Escondido got the world’s largest something this weekend, so that’s something big.
Let us introduce to you the world’s largest lithium-ion bayberry presented Saturday by San Diego Gas & Electric. It’s online and humming, officially unveiled by the utility following a fast-track procurement process that began less than a year ago.
The 30-MW, 120-MWh system supplied by AES Energy Storage, a Virginia-based company was built at El Cajon. It’s part of an expedited response by the state and the California Public Utilities Commission (CPUC) to the loss of the Aliso Canyon natural gas storage facility north of Los Angeles last year.
The sudden loss of that storage capacity put major constraints on the area’s gas-fired generation and meant that peaker facilities faced the risk of not having gas to run when they were needed.
Energy companies have traditionally shied away from installing battery systems at their plants because they’ve tended to be expensive. But as prices for energy storage come down and states like California require more and more intermittent renewable energy on utilities’ grids, battery installations have been on an upswing.
“This project is evidence that California is moving into a post-renewable world,” Michael Picker, CPUC president said. “I didn’t expect to see these kinds of prices in batteries until 2022, 2024 …we are far in advance of where we expected to be.”
The brand new energy storage facility can serve 20,000 customers for four hours. The Escondido system consists of 24 containers hiding nearly 20,000 modules that hold 20 batteries each. SDG&E said it hopes to have 330 MW of energy storage on its system by 2030.
“San Diego County is a community of leadership and innovation, so it is only fitting that this community should receive the benefit of this unique project,” said Scott Drury, SDG&E’s president.
The facility will provide grid support for north-central San Diego County. Josh Gerber, SDG&E’s manager of advanced technology integration, said it will serve mainly in a time-shifting role, charging during the day and discharging during the evening.
Although SDG&E has one of the highest levels of penetration for distributed solar of any utility in the continental U.S., with more than 1% of its retail customers operating under net-metering agreements, balancing that generation isn’t the intent of the battery system. “It’s a bulk resource for the grid,” Gerber said.
John Zahurancik, president of AES Energy Storage, said the technology that can meet these roles has changed dramatically a very short period of time.

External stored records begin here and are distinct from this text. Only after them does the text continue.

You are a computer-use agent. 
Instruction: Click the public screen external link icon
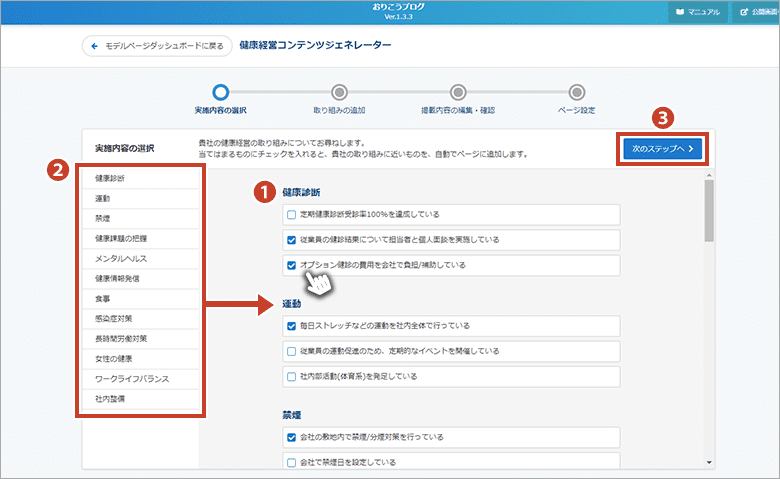[744, 12]
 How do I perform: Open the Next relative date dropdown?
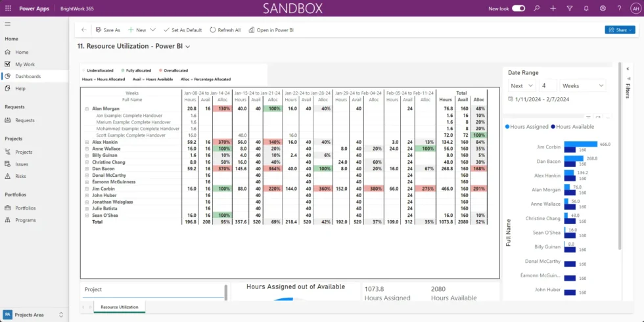pyautogui.click(x=522, y=85)
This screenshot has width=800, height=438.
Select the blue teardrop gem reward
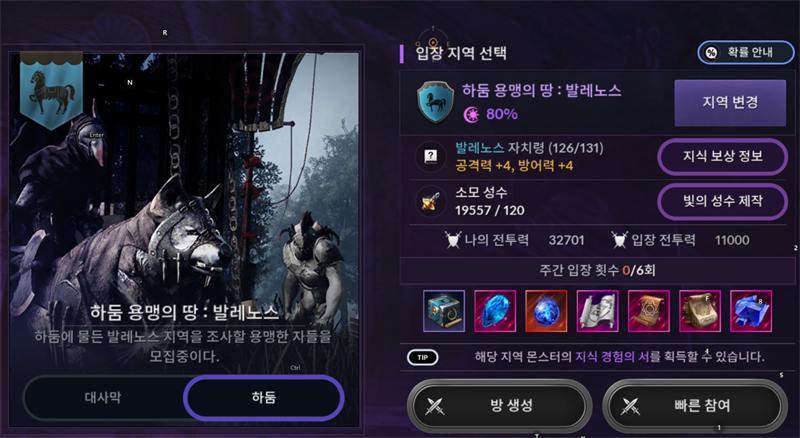click(x=495, y=311)
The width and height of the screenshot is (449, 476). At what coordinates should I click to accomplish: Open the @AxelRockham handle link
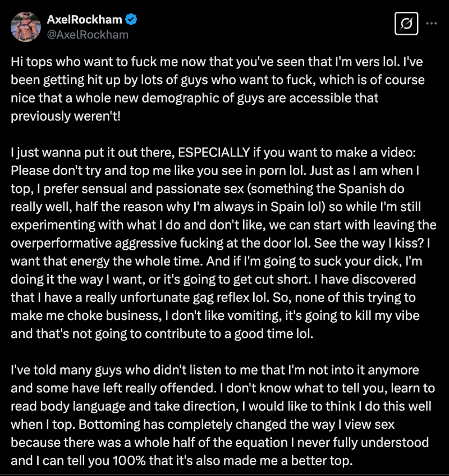pyautogui.click(x=88, y=34)
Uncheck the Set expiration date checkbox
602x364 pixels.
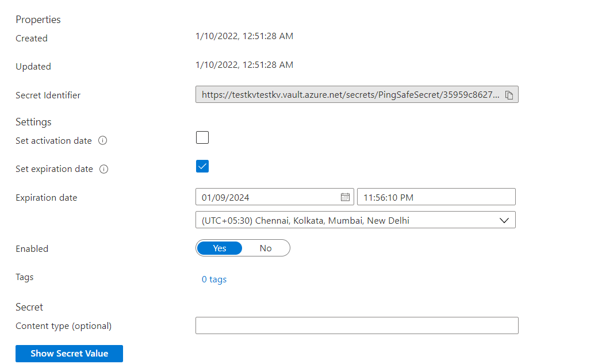pos(202,166)
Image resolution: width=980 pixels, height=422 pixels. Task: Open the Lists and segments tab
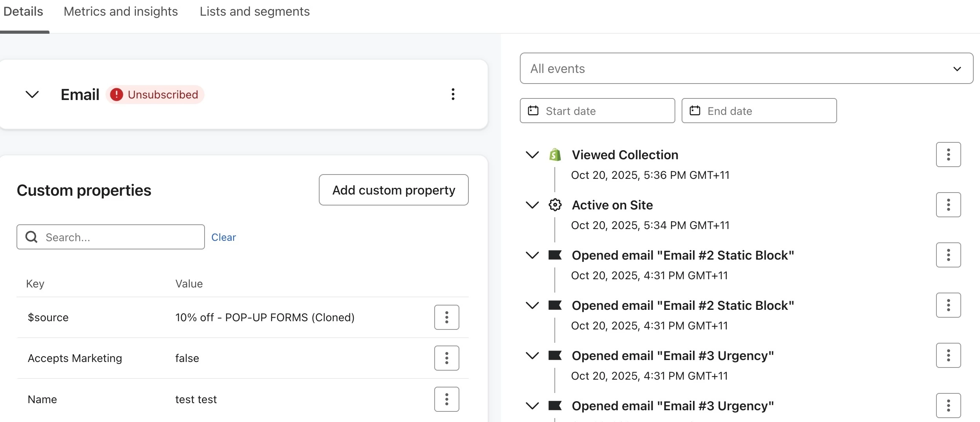254,12
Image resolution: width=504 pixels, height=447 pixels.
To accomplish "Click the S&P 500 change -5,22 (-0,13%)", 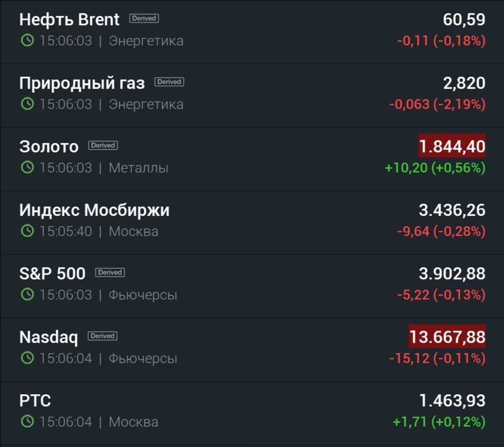I will click(441, 295).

The cost of battery storage systems has fallen 85% since AES’s first project in Huntington Beach, Calif., in 2009, he said.
“If we had faced these challenges just a few years ago, we would be looking at a new gas power plant.” Zahurancik said.

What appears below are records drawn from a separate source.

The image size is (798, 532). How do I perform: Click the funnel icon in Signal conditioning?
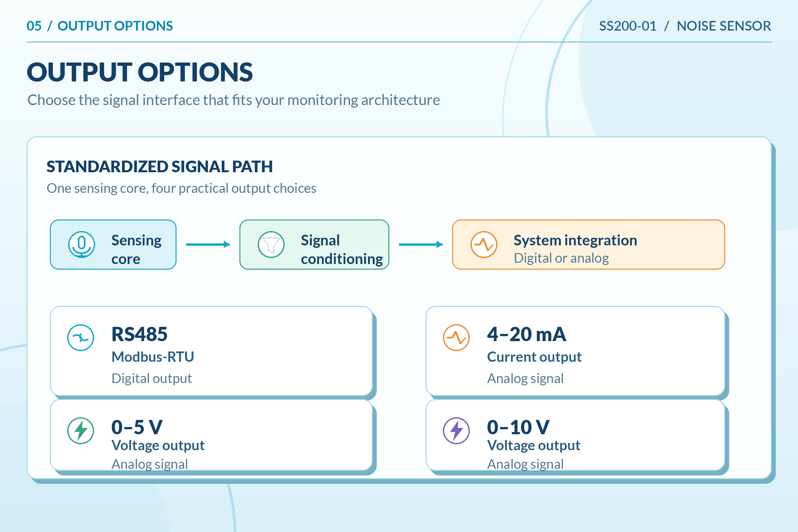coord(271,245)
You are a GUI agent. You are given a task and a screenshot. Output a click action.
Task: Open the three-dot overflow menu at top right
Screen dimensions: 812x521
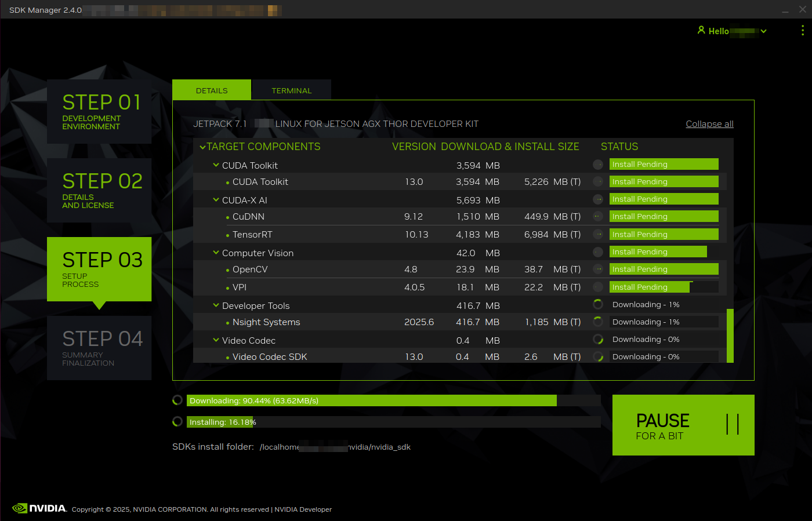803,30
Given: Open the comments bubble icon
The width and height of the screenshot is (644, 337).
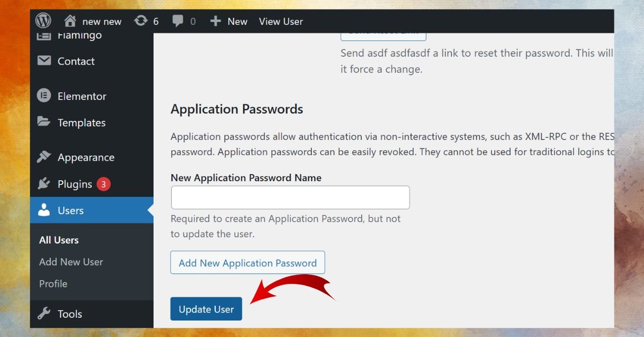Looking at the screenshot, I should tap(178, 21).
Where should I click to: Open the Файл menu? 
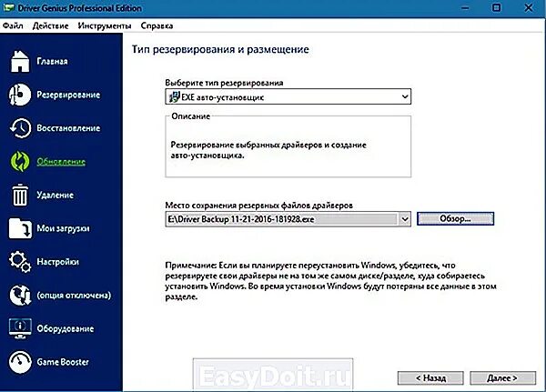[13, 25]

But building a gas peaker plant for SDG&E would have been a different proposition.
“It would have been harder to locate something like that here,” Zahurancik said. “You would need to bring in gas, you would need water, and it would have a larger environmental impact on the area. This a much simpler, lower-profile approach.”
California and Massachusetts may be the most aggressive states when it comes to pushing renewable energy and shying away from fossil fuels. This week, in fact, legislators from each state introduced bills to require energy companies serving their state move to 100 percent renewable energy in the coming decades.
In California, state senator Kevin De León (representing downtown and eastern Los Angeles) introduced a bill to move California to 50 percent renewable energy on the grid by 2025 and 100 percent renewable energy-based electricity by 2050. Currently, the state’s laws require it to reduce its energy-related greenhouse gas emissions to 40 percent of 1990 levels by 2030.
The Massachusetts bill is even more aggressive. Rep. Sean Garballey, Rep. Marjorie Decker, and Sen. Jamie Eldridge proposed a bill that would move the state to 100 percent renewable sources by 2035. That bill has been sent to the state senate committee on Telecommunications, Utilities, and Energy.
Both bills would have to be approved by their states’ legislature to go into effect.